» Items from a dataset

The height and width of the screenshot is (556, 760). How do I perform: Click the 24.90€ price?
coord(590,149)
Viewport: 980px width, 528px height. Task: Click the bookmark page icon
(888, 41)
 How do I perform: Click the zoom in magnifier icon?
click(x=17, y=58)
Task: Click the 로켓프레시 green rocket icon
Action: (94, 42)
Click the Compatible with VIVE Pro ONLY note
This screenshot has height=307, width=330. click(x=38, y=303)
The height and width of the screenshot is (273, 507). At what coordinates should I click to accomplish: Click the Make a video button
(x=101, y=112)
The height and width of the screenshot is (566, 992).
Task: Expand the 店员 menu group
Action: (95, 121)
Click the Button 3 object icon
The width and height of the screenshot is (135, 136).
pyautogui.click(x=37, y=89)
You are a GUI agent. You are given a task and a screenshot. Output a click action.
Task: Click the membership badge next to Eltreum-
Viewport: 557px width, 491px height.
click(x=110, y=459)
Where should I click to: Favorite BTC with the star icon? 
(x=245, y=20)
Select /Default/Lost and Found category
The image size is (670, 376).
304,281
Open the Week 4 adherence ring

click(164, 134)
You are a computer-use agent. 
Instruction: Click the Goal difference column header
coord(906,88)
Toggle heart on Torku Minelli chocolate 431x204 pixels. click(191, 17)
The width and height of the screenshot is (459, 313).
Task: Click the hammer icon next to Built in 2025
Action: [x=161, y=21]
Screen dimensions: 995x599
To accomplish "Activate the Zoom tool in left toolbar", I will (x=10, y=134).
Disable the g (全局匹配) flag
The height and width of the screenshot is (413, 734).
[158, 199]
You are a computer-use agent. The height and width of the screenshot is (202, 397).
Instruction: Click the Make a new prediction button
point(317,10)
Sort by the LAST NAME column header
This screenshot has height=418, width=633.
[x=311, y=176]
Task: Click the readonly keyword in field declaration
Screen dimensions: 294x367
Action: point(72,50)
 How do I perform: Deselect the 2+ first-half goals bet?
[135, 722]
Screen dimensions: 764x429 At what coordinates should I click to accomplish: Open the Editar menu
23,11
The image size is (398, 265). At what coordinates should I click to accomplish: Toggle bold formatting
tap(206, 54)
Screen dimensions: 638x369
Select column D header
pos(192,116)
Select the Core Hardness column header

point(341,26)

» Task directions
Could you copy every record above exactly as it stands?

» Written solution
The height and width of the screenshot is (556, 760). How do I perform: Click the 24.90€ price?
coord(590,149)
Viewport: 980px width, 528px height. Task: Click the bookmark page icon
(888, 41)
 How do I perform: Click the zoom in magnifier icon?
click(x=17, y=58)
Task: Click the 로켓프레시 green rocket icon
Action: (94, 42)
Click the Compatible with VIVE Pro ONLY note
This screenshot has height=307, width=330. click(x=38, y=303)
The height and width of the screenshot is (273, 507). At what coordinates should I click to accomplish: Click the Make a video button
(x=101, y=112)
The height and width of the screenshot is (566, 992).
Task: Expand the 店员 menu group
Action: (95, 121)
Click the Button 3 object icon
The width and height of the screenshot is (135, 136).
pyautogui.click(x=37, y=89)
You are a GUI agent. You are given a task and a screenshot. Output a click action.
Task: Click the membership badge next to Eltreum-
Viewport: 557px width, 491px height.
click(x=110, y=459)
Where should I click to: Favorite BTC with the star icon? 
(x=245, y=20)
Select /Default/Lost and Found category
The image size is (670, 376).
304,281
Open the Week 4 adherence ring

click(164, 134)
You are a computer-use agent. 
Instruction: Click the Goal difference column header
coord(906,88)
Toggle heart on Torku Minelli chocolate 431x204 pixels. click(191, 17)
The width and height of the screenshot is (459, 313).
Task: Click the hammer icon next to Built in 2025
Action: [x=161, y=21]
Screen dimensions: 995x599
To accomplish "Activate the Zoom tool in left toolbar", I will (x=10, y=134).
Disable the g (全局匹配) flag
The height and width of the screenshot is (413, 734).
[158, 199]
You are a computer-use agent. The height and width of the screenshot is (202, 397).
Instruction: Click the Make a new prediction button
point(317,10)
Sort by the LAST NAME column header
This screenshot has height=418, width=633.
[x=311, y=176]
Task: Click the readonly keyword in field declaration
Screen dimensions: 294x367
Action: point(72,50)
 How do I perform: Deselect the 2+ first-half goals bet?
[135, 722]
Screen dimensions: 764x429 At what coordinates should I click to accomplish: Open the Editar menu
23,11
The image size is (398, 265). At what coordinates should I click to accomplish: Toggle bold formatting
tap(206, 54)
Screen dimensions: 638x369
Select column D header
pos(192,116)
Select the Core Hardness column header

point(341,26)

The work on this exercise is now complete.